**WHAT YOU HAVE TO DO**
Could you retype exactly the line containing "Given: Click the magnifier icon in search box" and every line after it in the data below, leaving out the pictures?

Stored records
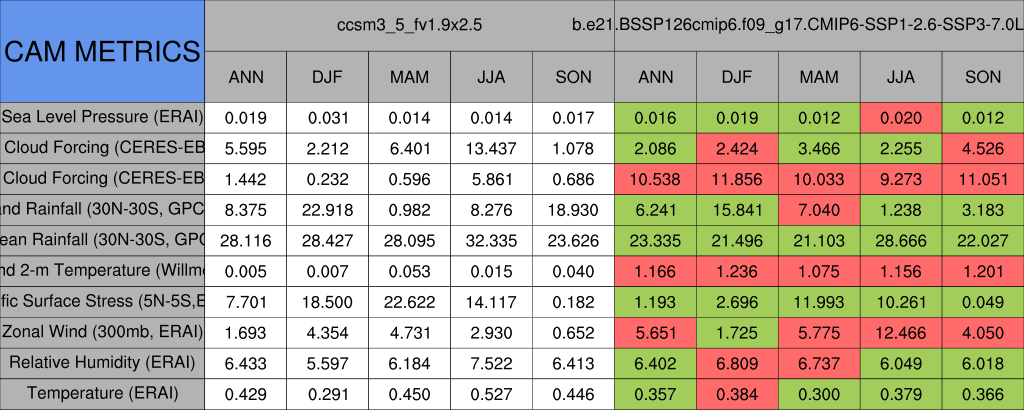Select the ccsm3_5_fv1.9x2.5 model header
1024x410 pixels.
410,24
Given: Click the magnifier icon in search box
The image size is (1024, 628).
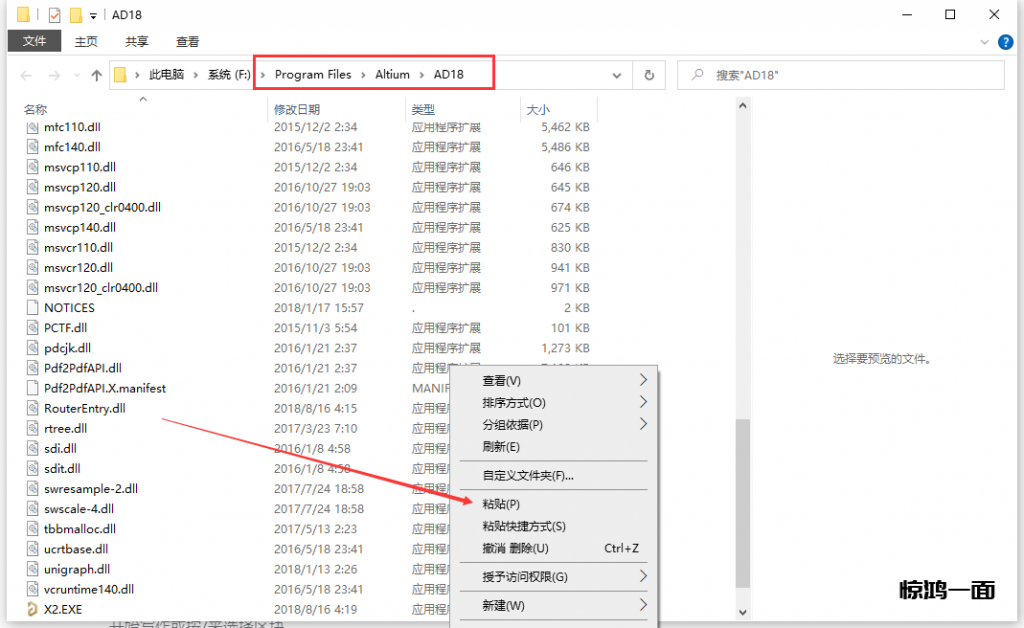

**EXERCISE ANSWER**
Given: Click the magnifier icon in search box
The image size is (1024, 628).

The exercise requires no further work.